When I learned that the target had been a bar where the GLBTQ community congregated for fun, advocacy, and community building, my heart sank as I reflected on the violence and ill will that that community had already suffered over the years.

As nurses, I believe that part of our oath is to serve our communities and the well-being of others, and the knowledge of such violence, hatred, and suffering was enough to leave me speechless with anger, sadness, and bewilderment over the ugliness that can be visited upon us at any moment.

 

Nurse Advocates


As a nurse who has worked in public health, I take my role as an advocate seriously. Just today, I called my members of Congress to urge them to do something to stem the tide of violence perpetrated using high-capacity ammunition magazines and assault rifles that are widely and easily available since the assault weapons ban reached its sunset in 2011.

Meanwhile, I've reached out to my son, who works for The Justice Resource Institute and Boston GLASS in Boston, Massachusetts, advocating for GLBTQ youth of color. I also interviewed Dr. Susan Strauss about transgender health and nurse advocacy for an episode of RNFM Radio that will air on June 22nd.

My rage and sadness run deep, as does my inability to fully comprehend how such devastating evil, violence, and ill will continue to permeate human society so deeply. Perhaps humans simply cannot escape their most base brutal nature, and our collective enlightenment (if it ever occurs) won't necessarily involve a cessation of such brutality and hatred.

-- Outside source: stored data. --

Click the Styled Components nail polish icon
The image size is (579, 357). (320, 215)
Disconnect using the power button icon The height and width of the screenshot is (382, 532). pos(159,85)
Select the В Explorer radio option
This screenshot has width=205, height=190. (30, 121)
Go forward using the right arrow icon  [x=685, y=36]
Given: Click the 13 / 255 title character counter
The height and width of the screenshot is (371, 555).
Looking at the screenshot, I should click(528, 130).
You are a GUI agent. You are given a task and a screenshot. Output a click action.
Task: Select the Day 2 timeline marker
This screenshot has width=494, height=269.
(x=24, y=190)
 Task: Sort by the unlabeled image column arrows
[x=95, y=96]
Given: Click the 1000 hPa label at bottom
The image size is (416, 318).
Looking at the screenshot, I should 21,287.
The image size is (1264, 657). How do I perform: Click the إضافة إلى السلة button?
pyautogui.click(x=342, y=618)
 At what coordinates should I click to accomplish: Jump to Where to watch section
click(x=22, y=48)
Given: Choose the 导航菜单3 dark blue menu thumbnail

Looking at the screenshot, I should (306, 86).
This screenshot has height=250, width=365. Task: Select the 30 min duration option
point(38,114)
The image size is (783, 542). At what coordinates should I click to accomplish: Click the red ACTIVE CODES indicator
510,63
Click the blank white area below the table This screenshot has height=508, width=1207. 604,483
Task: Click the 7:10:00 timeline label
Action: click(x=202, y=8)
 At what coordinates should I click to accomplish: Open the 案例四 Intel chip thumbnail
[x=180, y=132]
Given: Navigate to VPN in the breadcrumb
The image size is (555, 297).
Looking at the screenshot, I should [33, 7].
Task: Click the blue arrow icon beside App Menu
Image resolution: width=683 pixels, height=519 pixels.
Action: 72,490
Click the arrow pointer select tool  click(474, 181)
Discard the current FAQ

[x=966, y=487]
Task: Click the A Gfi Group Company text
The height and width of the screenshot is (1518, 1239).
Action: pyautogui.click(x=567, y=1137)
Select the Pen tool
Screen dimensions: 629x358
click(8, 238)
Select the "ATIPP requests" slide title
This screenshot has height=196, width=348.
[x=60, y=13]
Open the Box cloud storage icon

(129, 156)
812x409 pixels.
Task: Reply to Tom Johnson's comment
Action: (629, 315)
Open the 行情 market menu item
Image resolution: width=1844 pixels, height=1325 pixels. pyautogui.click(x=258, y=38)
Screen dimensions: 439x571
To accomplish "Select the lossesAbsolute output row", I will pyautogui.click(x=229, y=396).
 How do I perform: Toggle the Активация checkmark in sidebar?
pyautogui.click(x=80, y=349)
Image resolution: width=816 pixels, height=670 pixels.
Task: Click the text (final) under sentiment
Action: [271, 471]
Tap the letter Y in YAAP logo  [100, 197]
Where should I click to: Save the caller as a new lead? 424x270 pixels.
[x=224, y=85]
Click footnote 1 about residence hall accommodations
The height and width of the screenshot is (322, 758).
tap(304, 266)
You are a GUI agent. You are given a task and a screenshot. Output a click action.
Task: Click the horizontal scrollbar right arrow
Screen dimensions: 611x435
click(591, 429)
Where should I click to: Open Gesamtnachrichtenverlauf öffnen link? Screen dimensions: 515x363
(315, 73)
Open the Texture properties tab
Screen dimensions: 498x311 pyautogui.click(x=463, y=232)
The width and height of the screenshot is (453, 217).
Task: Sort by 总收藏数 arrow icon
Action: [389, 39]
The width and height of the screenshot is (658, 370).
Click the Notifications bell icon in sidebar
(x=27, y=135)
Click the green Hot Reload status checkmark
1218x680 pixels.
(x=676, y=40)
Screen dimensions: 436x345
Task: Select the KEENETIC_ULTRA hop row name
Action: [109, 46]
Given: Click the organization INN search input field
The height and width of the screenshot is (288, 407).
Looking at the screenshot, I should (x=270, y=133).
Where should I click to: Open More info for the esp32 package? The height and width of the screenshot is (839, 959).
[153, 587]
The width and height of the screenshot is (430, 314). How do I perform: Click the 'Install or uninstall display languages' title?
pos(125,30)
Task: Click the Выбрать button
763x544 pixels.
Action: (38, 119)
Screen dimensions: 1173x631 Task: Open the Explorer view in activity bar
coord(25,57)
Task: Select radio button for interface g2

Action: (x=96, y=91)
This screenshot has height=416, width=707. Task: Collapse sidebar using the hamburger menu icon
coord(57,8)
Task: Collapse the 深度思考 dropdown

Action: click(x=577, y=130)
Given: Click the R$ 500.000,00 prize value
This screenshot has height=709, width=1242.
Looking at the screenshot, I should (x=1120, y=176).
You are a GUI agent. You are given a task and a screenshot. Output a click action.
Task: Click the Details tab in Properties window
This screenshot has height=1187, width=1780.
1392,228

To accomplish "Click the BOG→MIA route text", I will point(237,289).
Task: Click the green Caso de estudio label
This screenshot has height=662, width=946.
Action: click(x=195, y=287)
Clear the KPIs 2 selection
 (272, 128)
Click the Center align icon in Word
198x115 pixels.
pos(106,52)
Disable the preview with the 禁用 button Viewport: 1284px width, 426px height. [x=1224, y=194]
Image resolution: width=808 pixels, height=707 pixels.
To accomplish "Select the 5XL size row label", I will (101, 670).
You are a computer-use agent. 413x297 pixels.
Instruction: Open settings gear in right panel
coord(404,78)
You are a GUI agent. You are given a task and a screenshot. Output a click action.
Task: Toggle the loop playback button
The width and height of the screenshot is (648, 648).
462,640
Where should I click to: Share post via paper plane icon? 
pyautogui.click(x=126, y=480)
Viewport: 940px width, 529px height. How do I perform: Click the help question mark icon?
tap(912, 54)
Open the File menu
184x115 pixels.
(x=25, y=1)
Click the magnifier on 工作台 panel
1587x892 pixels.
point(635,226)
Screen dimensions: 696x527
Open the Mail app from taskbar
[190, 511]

Some may argue that homicides are down and the world is much safer on many levels, which may be true, but the barrage of ugliness and violence that we humans consistently bring to bear is difficult to overlook. As a nurse, I feel a desire to protect others from such horrible atrocities, but I admittedly sometimes feel powerless, even as I recommit to being an advocate for those in need of such support.

 

No Easy Answers


I don't write this blog post in order to offer a simple fix, and I entertain no pretensions of having the answers. While I have many more opinions about guns and gun violence, the curious rise of Donald Trump, the scourge of anti-Muslim rhetoric and the homophobia that still pervade our society, the purpose of this post is not to espouse my opinions for you, the reader.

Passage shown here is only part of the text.